Le Département mène régulièrement une enquête afin de disposer d’un état des lieux exhaustif des prix de l’eau et des pratiques sur le territoire essonnien. La politique départementale, particulièrement volontariste en matière de maîtrise publique des services d’eau et d’assainissement, apporte une aide pour les études d’audits et de décision du choix de mode de gestion de ces services.

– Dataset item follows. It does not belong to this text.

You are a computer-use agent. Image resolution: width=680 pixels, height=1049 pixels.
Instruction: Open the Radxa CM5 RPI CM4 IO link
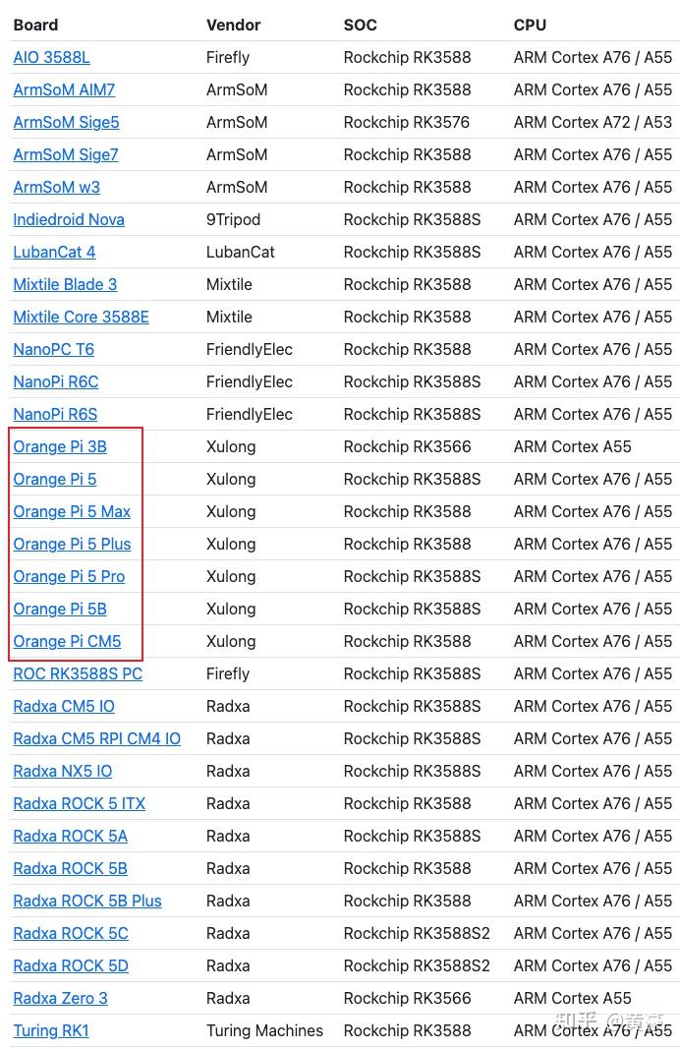coord(96,738)
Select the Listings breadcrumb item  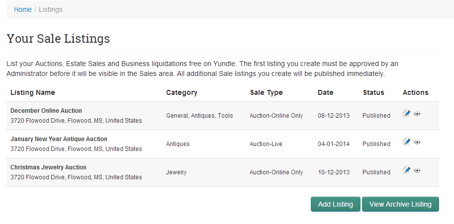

Ces services d’eau et d’assainissement tirent leurs ressources de la facture d’eau. Les choix relatifs à ces services (niveau d’investissement pour apporter un service de qualité, mode de gestion…) affectent donc la facture d’eau des Essonniens. 

La dernière enquête menée par le Département porte sur le coût des services d'eau et d'assainissement en 2015 :

  • Le prix moyen du mètre cube d’eau payé par un Essonnien est de 4,54 euros TTC/m3 en 2015, avec une part assainissement désormais équivalente à la part eau potable.
  • Environ 70% des Essonniens paient leur eau entre 4,00 et 5,50 € TTC/m3 et le budget annuel « eau » d’un foyer, sur la base d’une facture de 120 m3, est de 545 euros, contre 500 euros en 2010.
  • Le prix de l'eau a augmenté de 30 % en 10 ans mais de manière forte ces 5 dernières années (augmentation quasiment égale à l'inflation).
  • Les disparités sont fortes entre communes, notamment en fonction de la taille.
  • Le prix de l’eau essonnien apparaît élevé en comparaison des moyennes nationales (3,92 € TTC/m3 en 2014) ou régionales disponibles et assez proche du prix moyen seine-et-marnais, réputé "élevé" (4,73 € TTC/m3 en 2014).